Pods should be picked as soon as they reach mature size, but before seeds start bulging in the pods. Once seeds swell in the pods, the pods become tougher and stringier, and it sends a signal to the plant to stop flowering.
Like tomatoes and basil, green beans and summer savory work together as companion plants in the garden, and perfect compliments in the kitchen. For perfect crips-tender texture, blanch the sliced green beans in boiling water for 2-3 minutes, then flash-chill in icewater to stop the cooking process. Follow the recipe below but add the beans to the sautéed shallots and summer savory. Cover and steam for 2 minutes, until the beans are hot, no longer.

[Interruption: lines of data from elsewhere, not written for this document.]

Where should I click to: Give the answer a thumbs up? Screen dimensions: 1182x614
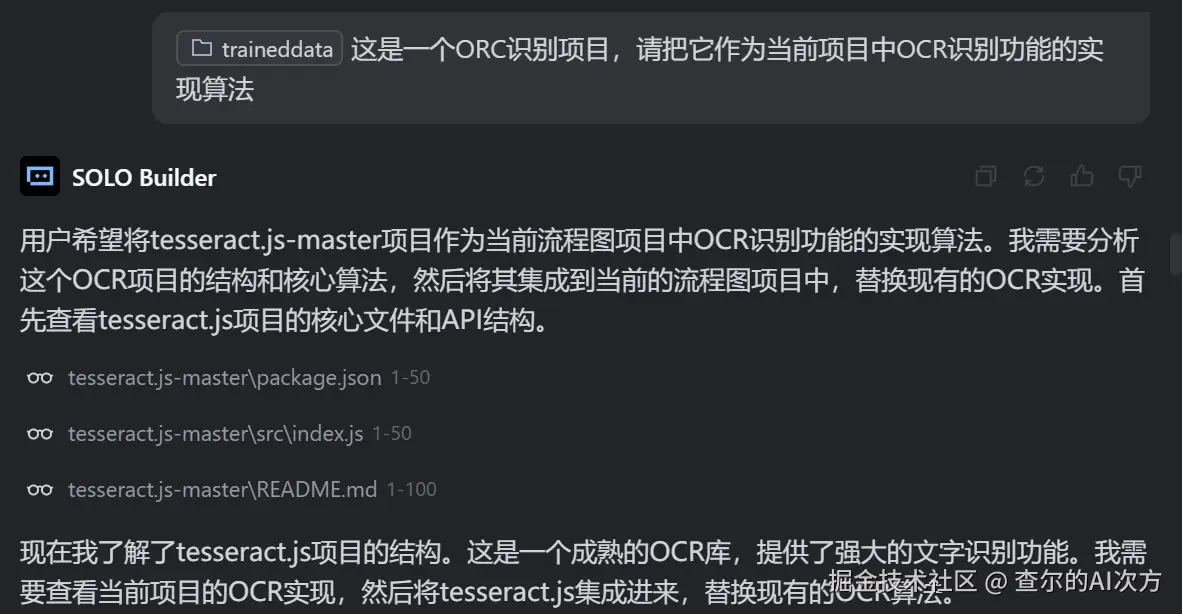tap(1082, 176)
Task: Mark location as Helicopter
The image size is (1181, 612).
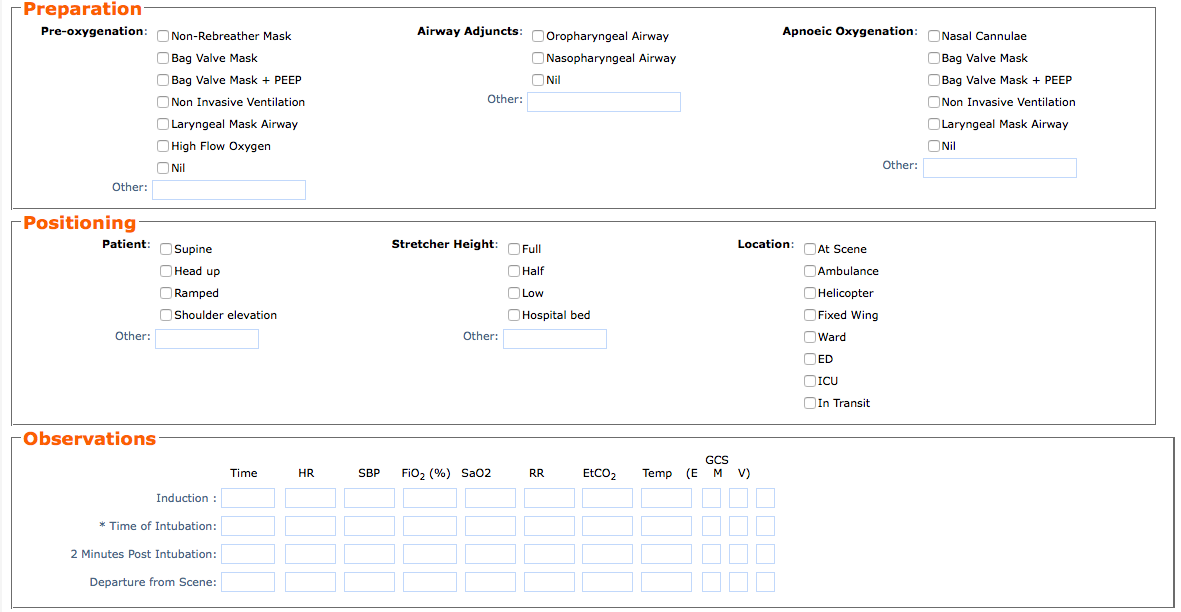Action: point(810,293)
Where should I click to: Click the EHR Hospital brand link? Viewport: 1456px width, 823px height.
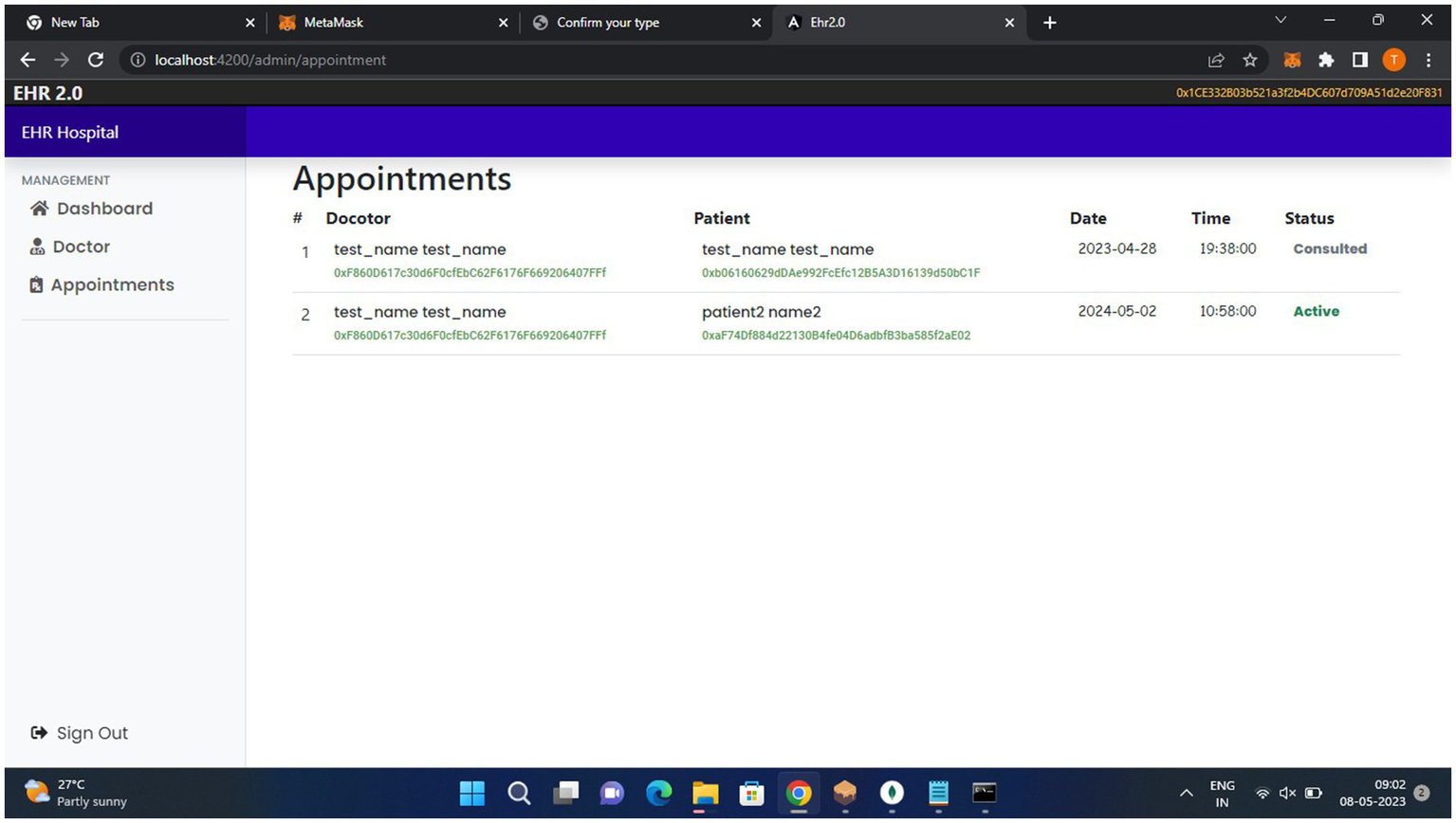click(x=70, y=133)
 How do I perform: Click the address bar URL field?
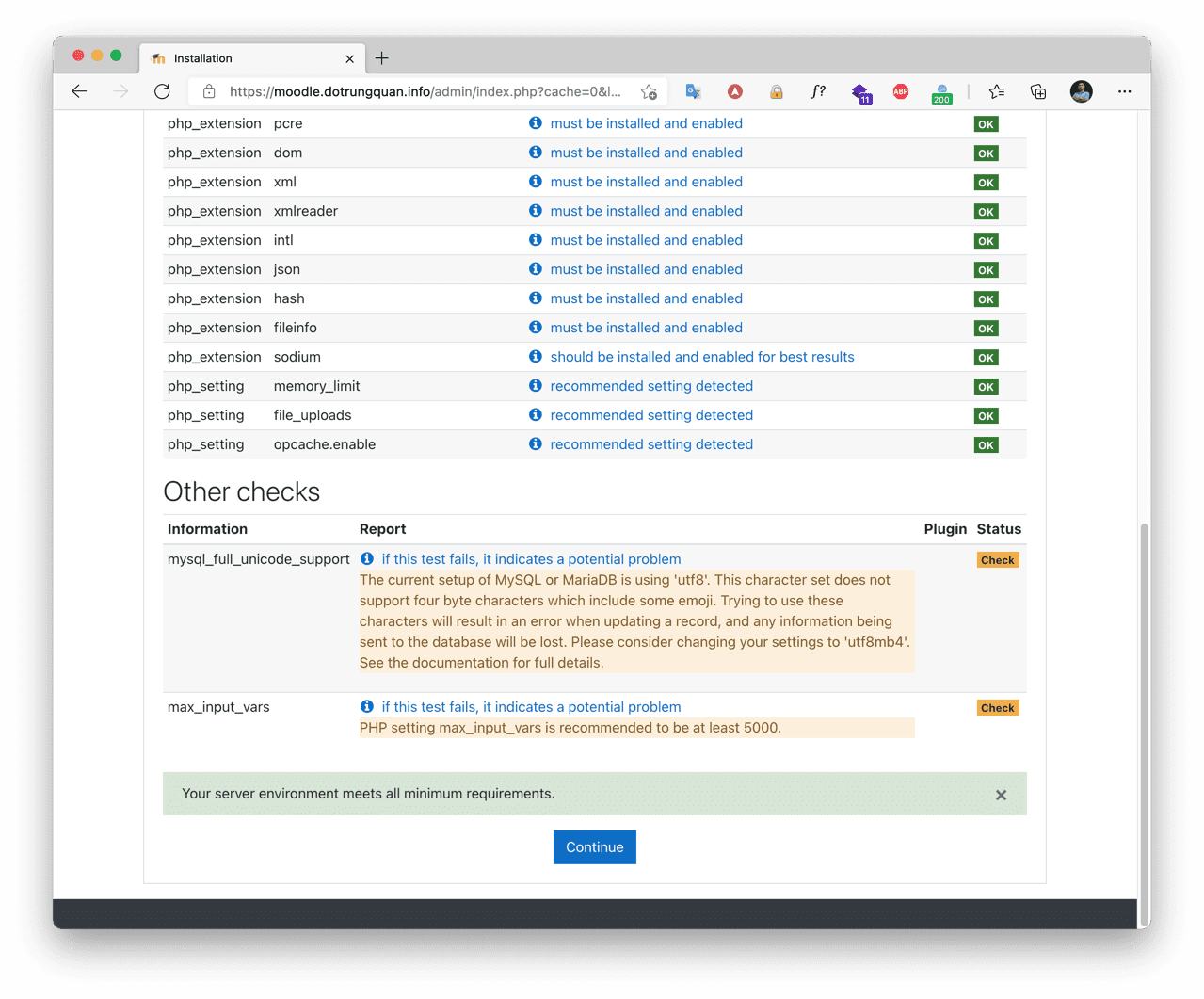[x=424, y=91]
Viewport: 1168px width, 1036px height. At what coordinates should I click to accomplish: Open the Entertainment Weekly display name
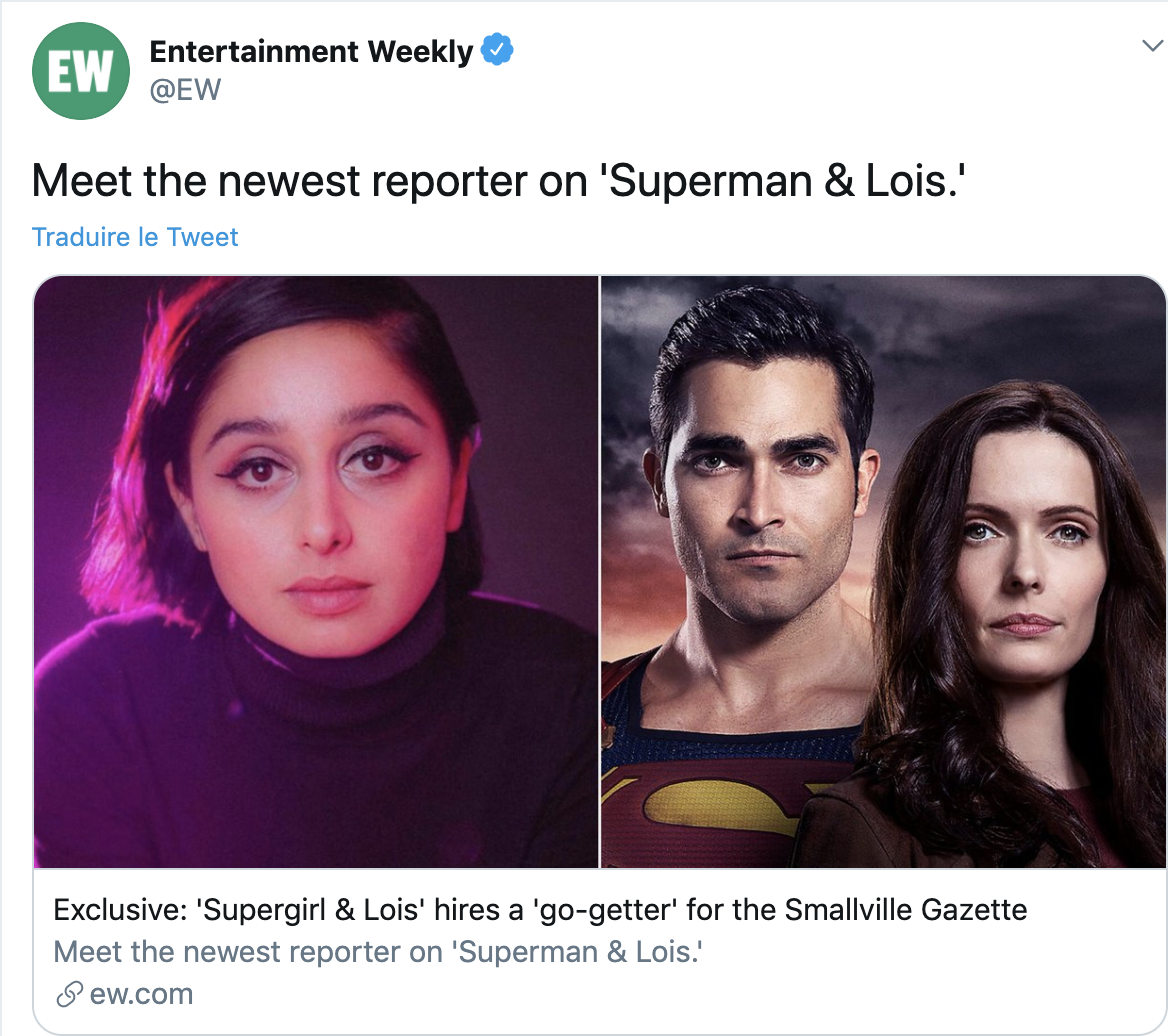pos(311,51)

Green Beans with Summer Savory
4 cups green beans, chopped in 2” (5 cm) lengths
2 medium shallots, chopped fine
1-2 cloves garlic, minced
1-2 Tbs Olive, grapeseed, or vegetable oil
2-3 tsp summer savory leaves, no stems
several summer savory sprigs for garnish
salt & pepper
small amount of water
Heat the oil in a skillet on medium high. Add shallots. Stir and sauté until soft, 2-3 minutes. If they start browning, turn the heat down. Add garlic, stir, and sauté another minute or two. Add sliced green beans, salt, pepper, summer savory, and 1-2 Tbs water. Cover tightly and reduce heat. Allow the beans to steam for 3-4 minutes. Remove lid, stir, adjust seasonings, garnish with whole sprigs of summer savory, and serve.